▶ **EXERCISE TASK**: Rewrite the data from the line that contains "Find the location" through the line that contains "the third yellow", putting "specific" in place of "particular" and leaving everything else as it is. Give only those lines, without the pictures.

▶ **ENTRIES**:
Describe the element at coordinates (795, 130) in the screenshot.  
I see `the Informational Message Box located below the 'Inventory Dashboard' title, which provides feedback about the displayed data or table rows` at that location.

--

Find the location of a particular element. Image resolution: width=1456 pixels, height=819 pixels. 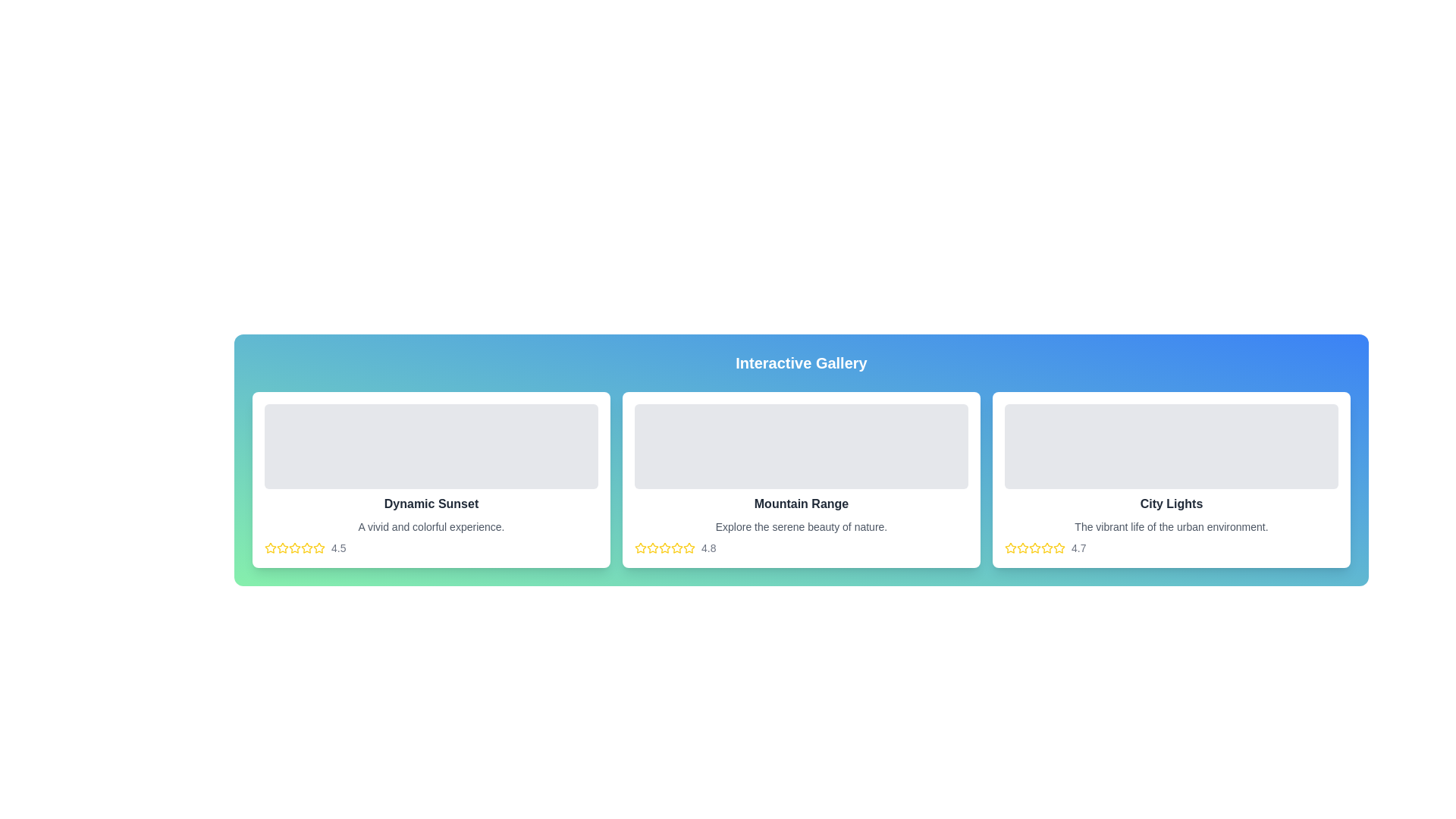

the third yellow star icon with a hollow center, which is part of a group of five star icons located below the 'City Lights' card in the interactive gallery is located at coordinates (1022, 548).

---

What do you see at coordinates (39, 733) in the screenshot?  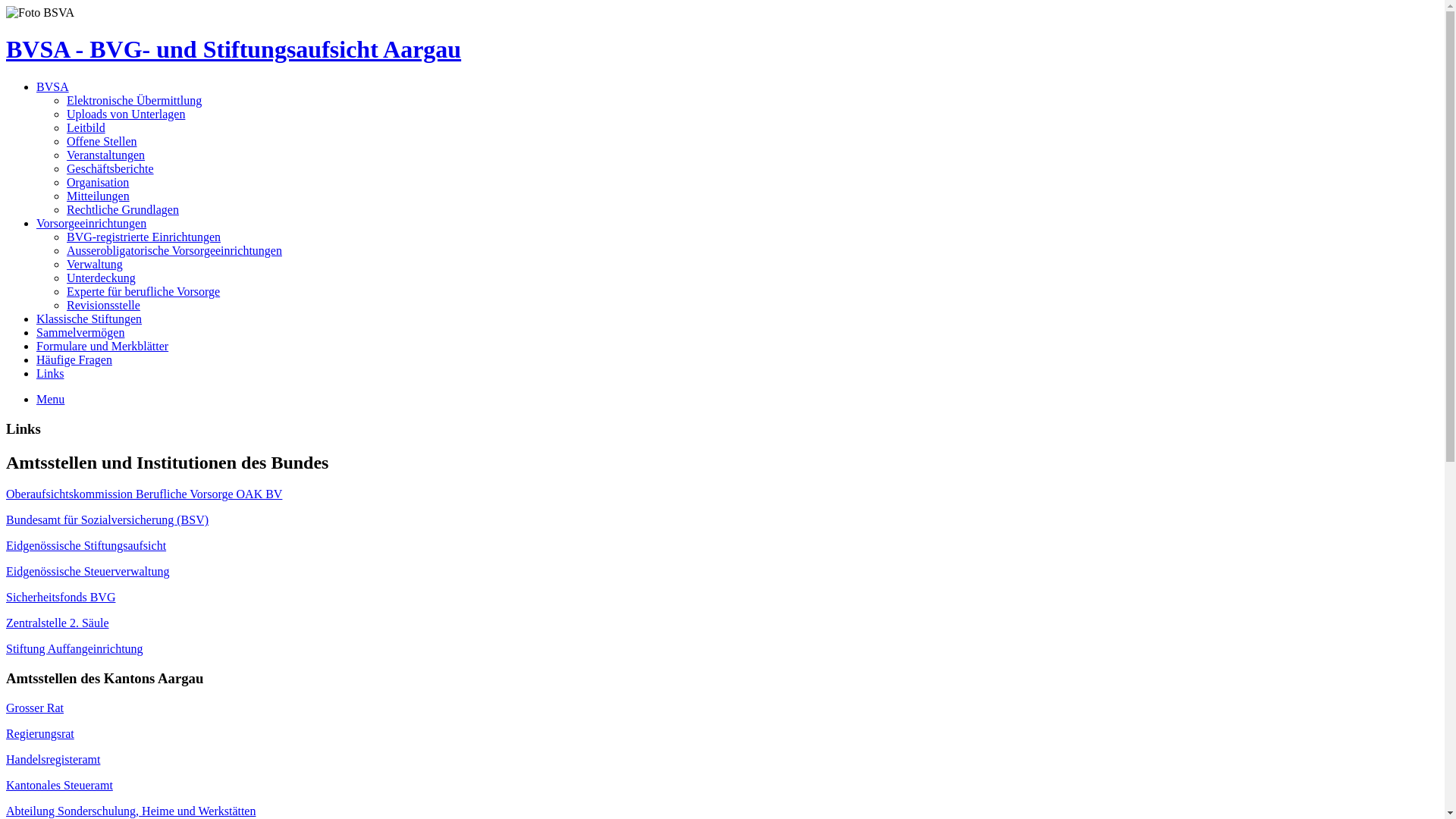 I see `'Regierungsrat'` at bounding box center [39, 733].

▶ **EXERCISE RESPONSE**:
Find the location of a specific element. Image resolution: width=1456 pixels, height=819 pixels. 

the third yellow star icon with a hollow center, which is part of a group of five star icons located below the 'City Lights' card in the interactive gallery is located at coordinates (1022, 548).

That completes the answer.